** ВАШЕ ЗАДАНИЕ **
Извлеките из приведенных ниже данных все строки, в которых встречается слово «card». Регистр букв учитывается.

** Записи набора данных **

━━━━━━━━

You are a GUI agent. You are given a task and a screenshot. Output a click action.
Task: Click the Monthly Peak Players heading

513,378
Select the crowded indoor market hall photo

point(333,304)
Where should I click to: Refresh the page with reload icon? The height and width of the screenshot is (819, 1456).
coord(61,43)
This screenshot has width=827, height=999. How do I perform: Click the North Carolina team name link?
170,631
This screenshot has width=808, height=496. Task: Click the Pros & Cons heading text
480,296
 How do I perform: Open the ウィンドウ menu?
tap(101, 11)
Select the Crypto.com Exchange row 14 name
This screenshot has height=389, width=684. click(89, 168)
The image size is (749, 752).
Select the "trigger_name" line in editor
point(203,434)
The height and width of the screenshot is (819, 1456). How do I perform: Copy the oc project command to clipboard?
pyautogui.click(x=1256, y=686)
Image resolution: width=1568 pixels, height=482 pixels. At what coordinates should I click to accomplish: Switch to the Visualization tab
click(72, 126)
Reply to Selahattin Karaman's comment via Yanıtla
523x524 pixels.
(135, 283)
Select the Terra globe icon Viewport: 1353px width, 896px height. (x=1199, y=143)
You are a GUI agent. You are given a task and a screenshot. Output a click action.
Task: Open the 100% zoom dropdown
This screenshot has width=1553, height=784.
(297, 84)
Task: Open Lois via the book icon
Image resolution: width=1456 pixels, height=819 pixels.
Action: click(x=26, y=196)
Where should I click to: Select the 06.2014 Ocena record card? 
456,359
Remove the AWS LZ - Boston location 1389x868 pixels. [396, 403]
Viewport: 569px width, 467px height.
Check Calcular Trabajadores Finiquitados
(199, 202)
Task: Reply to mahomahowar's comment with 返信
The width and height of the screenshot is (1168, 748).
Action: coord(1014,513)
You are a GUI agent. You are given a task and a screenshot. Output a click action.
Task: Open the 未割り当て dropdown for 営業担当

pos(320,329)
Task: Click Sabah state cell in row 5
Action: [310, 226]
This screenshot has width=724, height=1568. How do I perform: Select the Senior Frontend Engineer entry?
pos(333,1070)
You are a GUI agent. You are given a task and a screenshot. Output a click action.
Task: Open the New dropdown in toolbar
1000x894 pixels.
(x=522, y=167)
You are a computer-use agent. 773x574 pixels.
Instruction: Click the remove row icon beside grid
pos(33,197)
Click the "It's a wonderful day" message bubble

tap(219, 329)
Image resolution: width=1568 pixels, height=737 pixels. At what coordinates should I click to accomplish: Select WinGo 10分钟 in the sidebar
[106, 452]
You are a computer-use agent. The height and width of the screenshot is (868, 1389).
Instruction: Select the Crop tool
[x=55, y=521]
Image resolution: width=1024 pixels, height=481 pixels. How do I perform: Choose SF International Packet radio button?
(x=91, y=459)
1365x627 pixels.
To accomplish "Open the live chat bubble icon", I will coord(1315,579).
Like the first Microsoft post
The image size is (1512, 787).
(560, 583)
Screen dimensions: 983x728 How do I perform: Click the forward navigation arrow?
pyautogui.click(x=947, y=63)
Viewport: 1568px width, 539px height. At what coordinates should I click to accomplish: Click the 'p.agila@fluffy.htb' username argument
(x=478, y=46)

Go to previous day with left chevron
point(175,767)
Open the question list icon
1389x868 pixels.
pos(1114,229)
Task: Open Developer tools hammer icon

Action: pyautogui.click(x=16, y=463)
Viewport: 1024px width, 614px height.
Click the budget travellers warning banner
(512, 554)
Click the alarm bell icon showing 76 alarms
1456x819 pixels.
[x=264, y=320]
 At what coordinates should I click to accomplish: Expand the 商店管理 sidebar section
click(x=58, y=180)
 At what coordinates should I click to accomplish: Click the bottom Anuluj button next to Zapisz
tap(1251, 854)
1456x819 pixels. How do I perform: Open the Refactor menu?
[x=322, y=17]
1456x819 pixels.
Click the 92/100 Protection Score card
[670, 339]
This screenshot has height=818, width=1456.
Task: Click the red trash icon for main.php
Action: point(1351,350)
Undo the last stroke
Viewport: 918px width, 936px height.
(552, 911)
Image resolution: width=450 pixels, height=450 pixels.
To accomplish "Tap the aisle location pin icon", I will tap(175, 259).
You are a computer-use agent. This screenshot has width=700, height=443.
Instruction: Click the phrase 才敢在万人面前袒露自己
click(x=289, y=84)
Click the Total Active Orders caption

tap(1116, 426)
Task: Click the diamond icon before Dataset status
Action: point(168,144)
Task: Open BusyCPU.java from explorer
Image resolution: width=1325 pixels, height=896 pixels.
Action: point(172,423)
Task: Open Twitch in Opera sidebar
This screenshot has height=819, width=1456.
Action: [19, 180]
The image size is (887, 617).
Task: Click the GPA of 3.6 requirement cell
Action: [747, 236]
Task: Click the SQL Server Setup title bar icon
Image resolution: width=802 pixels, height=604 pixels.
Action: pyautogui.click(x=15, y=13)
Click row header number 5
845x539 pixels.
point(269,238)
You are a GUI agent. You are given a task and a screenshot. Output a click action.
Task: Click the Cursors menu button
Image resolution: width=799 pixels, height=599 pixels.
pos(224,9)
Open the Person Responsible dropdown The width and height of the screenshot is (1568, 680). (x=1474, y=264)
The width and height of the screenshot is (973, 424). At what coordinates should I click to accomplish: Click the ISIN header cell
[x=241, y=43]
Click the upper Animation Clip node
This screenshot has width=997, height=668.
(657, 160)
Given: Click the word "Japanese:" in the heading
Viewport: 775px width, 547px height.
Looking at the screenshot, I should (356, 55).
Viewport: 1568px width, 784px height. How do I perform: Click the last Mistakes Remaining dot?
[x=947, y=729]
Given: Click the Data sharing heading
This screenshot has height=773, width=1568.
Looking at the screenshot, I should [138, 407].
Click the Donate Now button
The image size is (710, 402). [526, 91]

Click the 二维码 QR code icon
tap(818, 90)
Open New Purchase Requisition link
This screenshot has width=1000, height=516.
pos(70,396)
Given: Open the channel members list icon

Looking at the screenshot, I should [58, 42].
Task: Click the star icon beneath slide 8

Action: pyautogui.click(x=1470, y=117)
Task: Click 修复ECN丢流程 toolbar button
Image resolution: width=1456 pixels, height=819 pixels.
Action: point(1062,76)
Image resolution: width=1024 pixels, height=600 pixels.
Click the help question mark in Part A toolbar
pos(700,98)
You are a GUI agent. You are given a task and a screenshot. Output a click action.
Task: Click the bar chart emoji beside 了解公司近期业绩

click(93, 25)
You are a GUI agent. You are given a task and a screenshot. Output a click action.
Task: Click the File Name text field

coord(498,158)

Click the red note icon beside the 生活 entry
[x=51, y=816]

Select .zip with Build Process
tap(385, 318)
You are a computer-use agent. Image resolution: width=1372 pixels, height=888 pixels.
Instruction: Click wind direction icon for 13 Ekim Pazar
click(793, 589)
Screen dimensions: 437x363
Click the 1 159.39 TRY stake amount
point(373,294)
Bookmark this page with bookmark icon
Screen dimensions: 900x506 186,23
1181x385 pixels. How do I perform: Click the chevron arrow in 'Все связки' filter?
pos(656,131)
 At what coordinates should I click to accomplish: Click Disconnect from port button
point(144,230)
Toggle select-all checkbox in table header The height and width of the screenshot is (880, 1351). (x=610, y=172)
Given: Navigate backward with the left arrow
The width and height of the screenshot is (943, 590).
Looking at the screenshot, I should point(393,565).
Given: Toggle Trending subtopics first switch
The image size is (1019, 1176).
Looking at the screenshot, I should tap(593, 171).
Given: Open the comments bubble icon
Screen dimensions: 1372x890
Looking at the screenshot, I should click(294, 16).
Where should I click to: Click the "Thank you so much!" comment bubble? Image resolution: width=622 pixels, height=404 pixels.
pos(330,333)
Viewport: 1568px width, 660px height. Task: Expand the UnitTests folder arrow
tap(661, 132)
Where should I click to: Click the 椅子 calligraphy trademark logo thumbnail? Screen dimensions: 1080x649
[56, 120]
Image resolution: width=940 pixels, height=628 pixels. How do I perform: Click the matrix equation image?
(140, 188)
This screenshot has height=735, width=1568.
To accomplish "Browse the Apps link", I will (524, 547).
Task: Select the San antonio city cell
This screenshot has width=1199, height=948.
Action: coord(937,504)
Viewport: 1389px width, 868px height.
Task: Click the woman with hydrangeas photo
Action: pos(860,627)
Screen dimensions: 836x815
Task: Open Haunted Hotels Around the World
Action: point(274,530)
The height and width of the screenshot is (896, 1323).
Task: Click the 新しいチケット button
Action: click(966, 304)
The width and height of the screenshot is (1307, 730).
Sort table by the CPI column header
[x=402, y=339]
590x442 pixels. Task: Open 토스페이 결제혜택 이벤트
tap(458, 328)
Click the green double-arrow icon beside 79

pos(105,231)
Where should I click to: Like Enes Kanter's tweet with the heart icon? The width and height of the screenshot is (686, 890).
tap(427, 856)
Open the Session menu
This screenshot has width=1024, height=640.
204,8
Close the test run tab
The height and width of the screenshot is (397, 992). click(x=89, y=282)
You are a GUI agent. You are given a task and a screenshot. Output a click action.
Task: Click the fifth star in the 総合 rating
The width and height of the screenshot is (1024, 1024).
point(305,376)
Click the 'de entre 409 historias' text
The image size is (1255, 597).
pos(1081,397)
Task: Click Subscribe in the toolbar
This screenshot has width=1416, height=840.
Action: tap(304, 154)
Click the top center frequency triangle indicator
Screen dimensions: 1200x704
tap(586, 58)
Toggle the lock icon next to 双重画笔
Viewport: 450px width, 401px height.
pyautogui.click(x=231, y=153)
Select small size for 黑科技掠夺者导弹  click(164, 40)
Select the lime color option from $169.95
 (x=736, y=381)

━━━━━━━━

** ПОЛНЫЙ ОТВЕТ **
Where should I click to: Select the 06.2014 Ocena record card? 
Click the 92/100 Protection Score card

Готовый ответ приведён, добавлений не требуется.